In reviewing my life script with the antihero of beauty, I finally pay particular attention to the time in my life I tried to forget, or justify with an obscenely ironic “didn’t know better.” When I was the local girl, I never knew better in my life. I see this now as the metaphor for beauty, for my beauty: to be local is to be beautiful; to be haole is to be unbeautiful. Therefore, in a world that said I was haole, not only had the constructions of race and look not penetrated my psyche, but I believed, with every beat of my little German (freckles), Puerto Rican (hairy arms), Hawaiian (full lips), Portuguese (mustache), English (yellow teeth), Scottish (frizzy hair), and Irish (brown eyes) heart, that I was local. I then spent the better part of my teenage years learning how to forget that I ever identified with being local and “relearning” that I was haole. I thought I saw this truth in my rejection of ethnicity. But isn’t that the trap? I came into the world, birth-marked, beautiful, and like Claudia, delighted in my “dirtiness.” Then in my quest for reality, all this learning happened. I learned I was white. I learned about the mistake in retail that is Abercrombie and Fitch. I learned the difference between a size eight and a size four. I learned to love the swinging layers of Dana Maesta’s straight blonde hair. I learned what a metabolism was, and that, at seventeen, I had a “slow” one. I learned which tanning salons didn’t ask for ID. I learned what diets did. I learned to love these things, to lust, aspire, and comfort myself with these images, to exist secretively but comfortably inside the womb-like security of the thought that one day, when I try, buy, cry, dye, and fry enough, I will be beautiful: “…knowing, even as I learned, that the change was adjustment without improvement” --Miss Toni Morrison.

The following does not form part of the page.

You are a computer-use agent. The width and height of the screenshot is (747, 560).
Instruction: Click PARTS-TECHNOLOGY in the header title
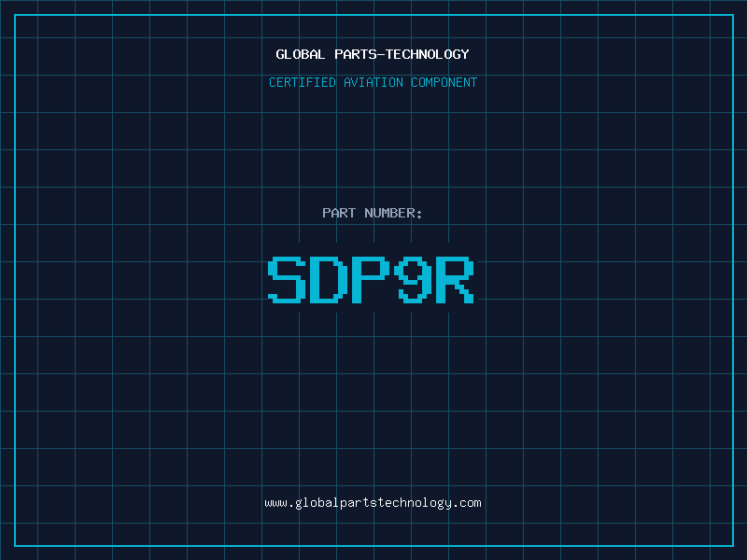[400, 54]
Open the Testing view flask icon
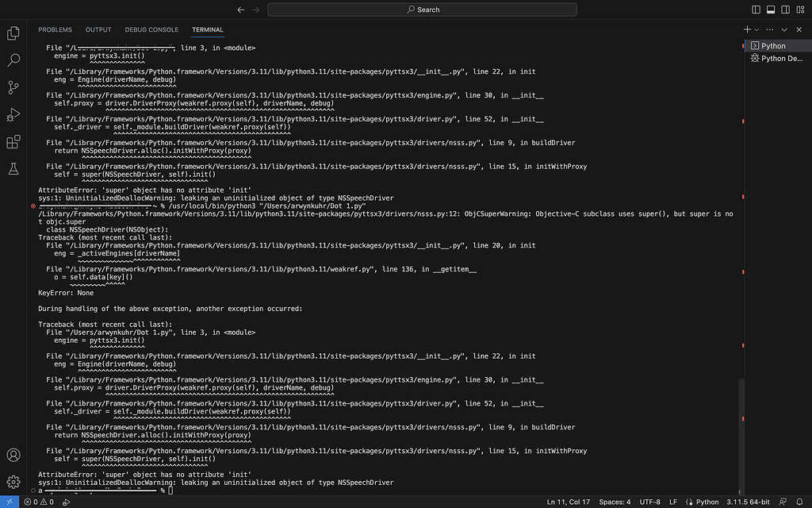Viewport: 812px width, 508px height. (13, 168)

I used to look back on the local girl and wince with shame at how deluded I must have been. Now, when I can catch her, I stare my surveyor self in the face and shame her for how she killed the local girl. That internal eye did away with an important memory of the unlearned self, and it has been an honest re-education if forgetting. Through various authors' written evidence of beauty’s constructed power, detailed accounts of its manifestations, independent axis, inter-workings, and victims, I was able to locate a new consciousness that viewed my real life doings as examples of the academic texts, causing my heart to break at the cruelties I inflicted on myself and, by default of perpetuating standards, others. I have read literature, watched film, and listened to lectures to be able to break down my past and remember the local girl, but uneasiness remains because even though I wish now to once again be her, I am not. I remain learned. The question all the girls are asking is what now? Once during a discussion of The Bluest Eye and a Hooks’ article, I said, in regards to finding the opposite of a standard beautiful or being able to find a standardless beauty, “But it’s so hard.” My professor acknowledged the difficulties I was speaking of and said, “But it is possible. Remember Claudia gives us hope. That it is possible to unlearn.” I knew that she was referring to Claudia’s murdering streak of white baby dolls, or her inability to love Shirley Temple and resentment of cleanliness. I wrote in my notebook try to remember. After ten weeks and reluctant, sometimes pained self confessions, I have remembered. I know the time; I can recall the feelings: the love, the lightness, and the satisfaction. Therefore, I must try my hardest to work on my formal anti-education in beauty because I know how lucky I am to have a memory and even more so, access to the venues from which it was born. Perhaps we must all be a little masochistic, self-righteous, over analytical, determined, and gutted open in our quest for self acceptance. This debilitating but precious opportunity is not available for all, so if we have the chance to unlearn, we must take it, even if it sends us spiraling.